My conceit is that I would derive a dozenal Major/PAO system from twelve, rather than ten, digits. Not to memorize long dozenal numbers (how often does one need to do that?), but to create 12 x 12 x … 12 arrays, so I could memorize arrays of 144, rather than 100, or 1,728, rather than 1,000 items, etc. As I say, this is super-aspirational, and I doubt I’ll ever pursue it seriously. I have gotten so far as to often do 6 or 12, rather than 5 or 10, tedious things at a time. A mundane, but satisfying aspiration.

Everything, All at Once

Trail Stories #1

Ever since I moved to Seattle, I have been an enthusiastic hiker, with many day hikes and multi-day camping trips to my name. Most of my outdoor recreation has been in the Cascades and Olympics of Washington State. However, one of my most memorable outings was in the Cabinet Mountains of Western Montana. Bear country (note: when somebody intones “bear country”, they mean Griz).

Our trip started on a Friday evening. “Radical” and I left work at one of the Lesser Satans, and set off on a six-hour drive with Messrs. “Snow”, “Dog”, and “Silver”, joining “Jack” in Spokane for some late Chinese. We expected a night’s sleep before leaving early the next morning. Relating the details of this leg of the journey would entertain but distract, so I simply note that although Radical’s minivan was totaled, nobody was injured. The Police cuffed and hauled away the drunk guy who managed to rear-end a parked vehicle in a cul-de-sac. The expected sleep didn’t really happen. We took “Jack’s” Suburban, hitting Libby for breakfast, then driving on to the Granite Lake trailhead.

Exhausted but functioning (biorhythms, caffeine, and in my case chicken fried steak), we were on-trail with plenty of time, but soon hit an obstacle. Official “wilderness areas” in the US are among the least maintained natural zones. The first major creek we came to was unbridged and had to be forded. I do not recommend combining exhaustion, slippery rocks, rushing thigh-high ice-water, and sixty-pound packs. We were pretty sapped after an arduous crossing so early in the day, and even managed to lose “Snow” for a few hours at another ford. Stupid, exhausted young men.

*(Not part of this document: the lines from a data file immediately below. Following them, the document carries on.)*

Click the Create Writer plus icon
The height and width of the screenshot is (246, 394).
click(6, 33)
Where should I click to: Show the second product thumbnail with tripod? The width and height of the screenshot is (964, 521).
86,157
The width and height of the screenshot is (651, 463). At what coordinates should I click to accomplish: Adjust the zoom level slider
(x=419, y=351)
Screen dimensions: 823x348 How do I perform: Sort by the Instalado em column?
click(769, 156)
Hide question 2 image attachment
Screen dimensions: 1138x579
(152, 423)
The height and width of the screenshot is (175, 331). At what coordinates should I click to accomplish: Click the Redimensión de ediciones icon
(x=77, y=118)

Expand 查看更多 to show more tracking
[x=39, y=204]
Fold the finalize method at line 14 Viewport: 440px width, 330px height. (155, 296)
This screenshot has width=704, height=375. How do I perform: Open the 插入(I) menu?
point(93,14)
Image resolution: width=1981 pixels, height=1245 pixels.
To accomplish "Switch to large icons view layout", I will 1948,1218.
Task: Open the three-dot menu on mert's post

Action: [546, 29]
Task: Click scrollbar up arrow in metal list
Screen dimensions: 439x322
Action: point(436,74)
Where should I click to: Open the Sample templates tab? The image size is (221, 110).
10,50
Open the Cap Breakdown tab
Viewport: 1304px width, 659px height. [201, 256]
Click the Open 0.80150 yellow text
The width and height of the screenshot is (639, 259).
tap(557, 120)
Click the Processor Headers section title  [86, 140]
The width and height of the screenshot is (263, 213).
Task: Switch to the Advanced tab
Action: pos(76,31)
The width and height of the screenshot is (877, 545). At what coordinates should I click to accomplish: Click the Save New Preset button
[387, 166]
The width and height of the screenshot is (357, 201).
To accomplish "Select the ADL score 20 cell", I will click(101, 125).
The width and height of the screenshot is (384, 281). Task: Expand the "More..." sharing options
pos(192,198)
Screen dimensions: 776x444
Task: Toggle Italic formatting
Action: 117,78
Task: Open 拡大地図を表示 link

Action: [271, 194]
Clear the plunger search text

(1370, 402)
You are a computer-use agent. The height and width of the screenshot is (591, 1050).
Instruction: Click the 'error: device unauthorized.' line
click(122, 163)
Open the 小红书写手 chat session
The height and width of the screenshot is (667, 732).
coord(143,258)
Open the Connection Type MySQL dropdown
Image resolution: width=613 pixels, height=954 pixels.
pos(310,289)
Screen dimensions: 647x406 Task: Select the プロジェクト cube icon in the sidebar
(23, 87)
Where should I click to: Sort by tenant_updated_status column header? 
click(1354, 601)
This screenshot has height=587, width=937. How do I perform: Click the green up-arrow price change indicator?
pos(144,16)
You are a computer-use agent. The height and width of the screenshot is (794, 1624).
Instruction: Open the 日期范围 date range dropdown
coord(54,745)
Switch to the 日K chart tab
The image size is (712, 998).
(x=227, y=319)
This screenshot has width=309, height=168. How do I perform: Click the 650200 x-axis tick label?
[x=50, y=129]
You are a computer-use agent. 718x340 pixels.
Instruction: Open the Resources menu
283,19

In Bear Country, one establishes two camps. One for cooking and another, at least 200 feet away, for the tents. In Bear Country I can hardly sleep, even when wiped out. Every sound, real or imagined, is Griz come to kill us. Still, even unrested, our first full day of day hiking and rafting was Class A. For me it got even better. It was late afternoon at the cooking camp, and I realized I had left something important in my tent. As I finally found that it had somehow slipped underneath my Thermarest, I heard an enormous “crack!”. Instinct ascribed agency to a Bear, spiking my pulse, but intellect said the sound was wrong for that. I leapt out and started looking around. The tent camp had a great view of the range just southwest of Snowshoe Peak, where some more enormous cracking noises attracted my eyes to an avalanche in the mountains above the lake. Snow pouring from one bowl to another, down, down, down, crack! crack! crack! I had never seen such wild drama. Suffused with the ecstasy of two days’ strenuous, sleep-deprived, magic-surrounded exertion, I achieved epiphany. Everything I knew about chemistry, physics, astronomy, geochemical cycles, biology, ecology, whatever, revolved in my mind’s eye simultaneously. Unfortunately for my companions, the woods obscured the view from the cooking camp, and by the time they followed my shrieks of “Holy Fuck”, the event was over. Although disappointed, they were excited that I had found what I was looking for, and were perhaps appeased as I shared it around.

The return drive also had its moments, but would also distract if related. Try driving across the Columbia to Vantage with high winds in a totaled minivan. Or don’t.